__Prompt__
Could you edit the listing below so that every "Screen dimensions" reads "Display size", with everything else left unchanged?

__Records shown__
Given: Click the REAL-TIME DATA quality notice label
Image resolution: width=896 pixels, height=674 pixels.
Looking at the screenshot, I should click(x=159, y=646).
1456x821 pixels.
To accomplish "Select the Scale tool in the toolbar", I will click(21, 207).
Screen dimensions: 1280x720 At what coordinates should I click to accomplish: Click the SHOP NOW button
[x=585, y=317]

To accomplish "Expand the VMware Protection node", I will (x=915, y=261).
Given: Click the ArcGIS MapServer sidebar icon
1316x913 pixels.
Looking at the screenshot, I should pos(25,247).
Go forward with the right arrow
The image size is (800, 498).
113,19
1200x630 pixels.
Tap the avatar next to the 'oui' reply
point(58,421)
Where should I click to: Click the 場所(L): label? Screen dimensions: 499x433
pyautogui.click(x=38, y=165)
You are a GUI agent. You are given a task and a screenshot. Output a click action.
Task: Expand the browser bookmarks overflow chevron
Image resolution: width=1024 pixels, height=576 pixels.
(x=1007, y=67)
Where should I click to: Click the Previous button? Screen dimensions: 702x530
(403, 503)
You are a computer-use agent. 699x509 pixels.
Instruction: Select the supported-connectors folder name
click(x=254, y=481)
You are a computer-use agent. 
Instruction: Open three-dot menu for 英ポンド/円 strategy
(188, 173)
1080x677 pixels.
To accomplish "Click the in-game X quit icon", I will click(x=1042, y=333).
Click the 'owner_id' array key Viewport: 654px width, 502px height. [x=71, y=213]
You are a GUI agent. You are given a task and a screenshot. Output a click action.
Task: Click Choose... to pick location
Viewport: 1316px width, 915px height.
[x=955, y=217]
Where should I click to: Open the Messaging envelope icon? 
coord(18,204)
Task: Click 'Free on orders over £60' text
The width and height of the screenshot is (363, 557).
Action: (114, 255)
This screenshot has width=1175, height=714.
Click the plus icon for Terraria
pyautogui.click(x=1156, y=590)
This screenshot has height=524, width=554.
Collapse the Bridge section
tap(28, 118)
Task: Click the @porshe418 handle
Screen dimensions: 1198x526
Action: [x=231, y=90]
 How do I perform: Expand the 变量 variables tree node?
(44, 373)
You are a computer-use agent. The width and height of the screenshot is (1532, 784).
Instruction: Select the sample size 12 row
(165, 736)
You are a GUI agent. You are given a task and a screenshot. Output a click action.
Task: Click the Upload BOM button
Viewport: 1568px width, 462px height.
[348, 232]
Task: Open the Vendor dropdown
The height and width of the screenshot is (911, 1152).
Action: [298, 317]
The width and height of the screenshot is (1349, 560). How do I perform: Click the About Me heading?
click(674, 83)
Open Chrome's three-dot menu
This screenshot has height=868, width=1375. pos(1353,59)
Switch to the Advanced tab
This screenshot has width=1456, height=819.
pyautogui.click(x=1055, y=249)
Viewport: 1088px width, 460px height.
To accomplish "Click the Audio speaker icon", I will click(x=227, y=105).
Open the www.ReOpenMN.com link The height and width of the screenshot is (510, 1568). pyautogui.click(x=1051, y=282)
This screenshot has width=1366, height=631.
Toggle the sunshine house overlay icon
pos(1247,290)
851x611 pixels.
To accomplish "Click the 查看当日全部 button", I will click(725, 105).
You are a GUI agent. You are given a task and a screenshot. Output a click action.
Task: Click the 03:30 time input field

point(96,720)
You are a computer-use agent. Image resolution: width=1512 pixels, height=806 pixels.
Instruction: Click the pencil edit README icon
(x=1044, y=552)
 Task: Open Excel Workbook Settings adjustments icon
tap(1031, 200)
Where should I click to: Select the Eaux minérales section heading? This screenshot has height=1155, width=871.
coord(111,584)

__Exercise output__
Given: Click the REAL-TIME DATA quality notice label
Image resolution: width=896 pixels, height=674 pixels.
Looking at the screenshot, I should click(x=159, y=646).
1456x821 pixels.
To accomplish "Select the Scale tool in the toolbar", I will click(21, 207).
Display size: 1280x720 At what coordinates should I click to accomplish: Click the SHOP NOW button
[x=585, y=317]

To accomplish "Expand the VMware Protection node", I will (x=915, y=261).
Given: Click the ArcGIS MapServer sidebar icon
1316x913 pixels.
Looking at the screenshot, I should pos(25,247).
Go forward with the right arrow
The image size is (800, 498).
113,19
1200x630 pixels.
Tap the avatar next to the 'oui' reply
point(58,421)
Where should I click to: Click the 場所(L): label? Display size: 499x433
pyautogui.click(x=38, y=165)
You are a GUI agent. You are given a task and a screenshot. Output a click action.
Task: Expand the browser bookmarks overflow chevron
Image resolution: width=1024 pixels, height=576 pixels.
(x=1007, y=67)
Where should I click to: Click the Previous button? Display size: 702x530
(403, 503)
You are a computer-use agent. 699x509 pixels.
Instruction: Select the supported-connectors folder name
click(x=254, y=481)
You are a computer-use agent. 
Instruction: Open three-dot menu for 英ポンド/円 strategy
(188, 173)
1080x677 pixels.
To accomplish "Click the in-game X quit icon", I will click(x=1042, y=333).
Click the 'owner_id' array key Viewport: 654px width, 502px height. [x=71, y=213]
You are a GUI agent. You are given a task and a screenshot. Output a click action.
Task: Click Choose... to pick location
Viewport: 1316px width, 915px height.
[x=955, y=217]
Where should I click to: Open the Messaging envelope icon? 
coord(18,204)
Task: Click 'Free on orders over £60' text
The width and height of the screenshot is (363, 557).
Action: (114, 255)
This screenshot has width=1175, height=714.
Click the plus icon for Terraria
pyautogui.click(x=1156, y=590)
This screenshot has height=524, width=554.
Collapse the Bridge section
tap(28, 118)
Task: Click the @porshe418 handle
Display size: 1198x526
Action: [x=231, y=90]
 How do I perform: Expand the 变量 variables tree node?
(44, 373)
You are a computer-use agent. The width and height of the screenshot is (1532, 784).
Instruction: Select the sample size 12 row
(165, 736)
You are a GUI agent. You are given a task and a screenshot. Output a click action.
Task: Click the Upload BOM button
Viewport: 1568px width, 462px height.
[348, 232]
Task: Open the Vendor dropdown
The height and width of the screenshot is (911, 1152).
Action: [298, 317]
The width and height of the screenshot is (1349, 560). How do I perform: Click the About Me heading?
click(674, 83)
Open Chrome's three-dot menu
This screenshot has height=868, width=1375. pos(1353,59)
Switch to the Advanced tab
This screenshot has width=1456, height=819.
pyautogui.click(x=1055, y=249)
Viewport: 1088px width, 460px height.
To accomplish "Click the Audio speaker icon", I will click(x=227, y=105).
Open the www.ReOpenMN.com link The height and width of the screenshot is (510, 1568). pyautogui.click(x=1051, y=282)
This screenshot has width=1366, height=631.
Toggle the sunshine house overlay icon
pos(1247,290)
851x611 pixels.
To accomplish "Click the 查看当日全部 button", I will click(725, 105).
You are a GUI agent. You are given a task and a screenshot. Output a click action.
Task: Click the 03:30 time input field

point(96,720)
You are a computer-use agent. Image resolution: width=1512 pixels, height=806 pixels.
Instruction: Click the pencil edit README icon
(x=1044, y=552)
 Task: Open Excel Workbook Settings adjustments icon
tap(1031, 200)
Where should I click to: Select the Eaux minérales section heading? This screenshot has height=1155, width=871.
coord(111,584)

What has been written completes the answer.